* Re: Warning from unlock_new_inode
2012-02-29 1:49 ` Dave Chinner
@ 2012-02-29 9:03 ` Christoph Hellwig
2012-02-29 10:24 ` Jan Kara
` (2 subsequent siblings)
3 siblings, 0 replies; 10+ messages in thread
From: Christoph Hellwig @ 2012-02-29 9:03 UTC (permalink / raw)
To: Dave Chinner; +Cc: Jan Kara, xfs
Looks good, except that I'd drop the _must_ shouting in the comment.
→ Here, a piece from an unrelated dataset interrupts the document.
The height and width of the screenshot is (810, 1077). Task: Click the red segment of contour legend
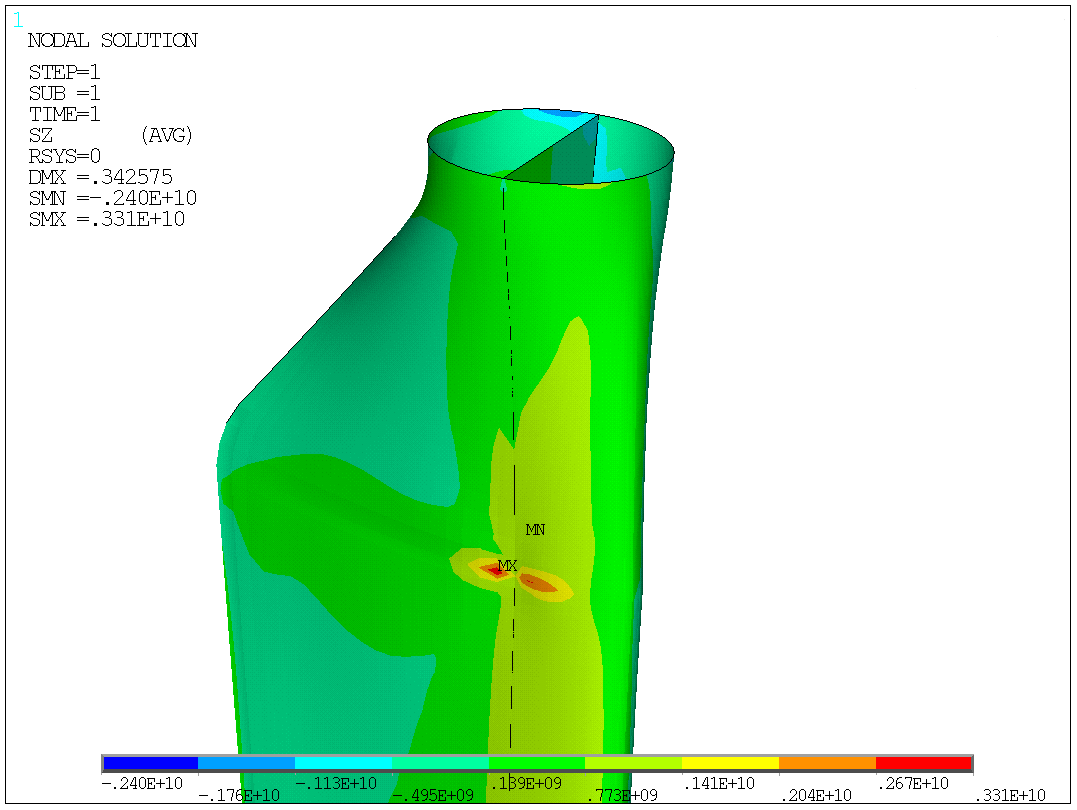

Reviewed-by: Christoph Hellwig <hch@lst.de>
_______________________________________________
xfs mailing list
xfs@oss.sgi.com
http://oss.sgi.com/mailman/listinfo/xfs
^ permalink raw reply [flat|nested] 10+ messages in thread* Re: Warning from unlock_new_inode
2012-02-29 1:49 ` Dave Chinner
2012-02-29 9:03 ` Christoph Hellwig
@ 2012-02-29 10:24 ` Jan Kara
2012-03-01 3:03 ` Ben Myers
2012-03-01 5:09 ` Eric Sandeen
3 siblings, 0 replies; 10+ messages in thread
From: Jan Kara @ 2012-02-29 10:24 UTC (permalink / raw)
To: Dave Chinner; +Cc: Christoph Hellwig, Jan Kara, xfs
On Wed 29-02-12 12:49:06, Dave Chinner wrote:
> On Wed, Feb 29, 2012 at 11:53:51AM +1100, Dave Chinner wrote:
> > On Tue, Feb 28, 2012 at 03:34:44AM -0500, Christoph Hellwig wrote:
> > > On Wed, Feb 22, 2012 at 11:01:37PM +0100, Jan Kara wrote:
> > > > Hello,
> > > >
> > > > while running fsstress on XFS partition with 3.3-rc4 kernel + my freeze
> > > > fixes (they do not touch anything relevant AFAICT) I've got the following
> > > > warning:
> > >
> > > That's stressing including freezes or without? Do you have a better
> > > description of te workload?
> > >
> > > Either way it's an odd one, I can't see any obvious way how this would
> > > happen.
> >
> > FWIW, I'm trying to track down exactly the same warning on a RHEL6.2
> > kernel being triggered by NFS filehandle lookup. The problem is
> > being being reproduced reliably by a well known NFS benchmark, but
> > this gives more a bit more information on where a race condition in
> > the inode lookup may exist.
> >
> > That is, the only common element here in these two lookup paths is
> > that they are the only two calls to xfs_iget() with
> > XFS_IGET_UNTRUSTED set in the flags. I doubt this is a coincidence.
>
> And it isn't.
>
> Jan, can you try the (untested) patch below?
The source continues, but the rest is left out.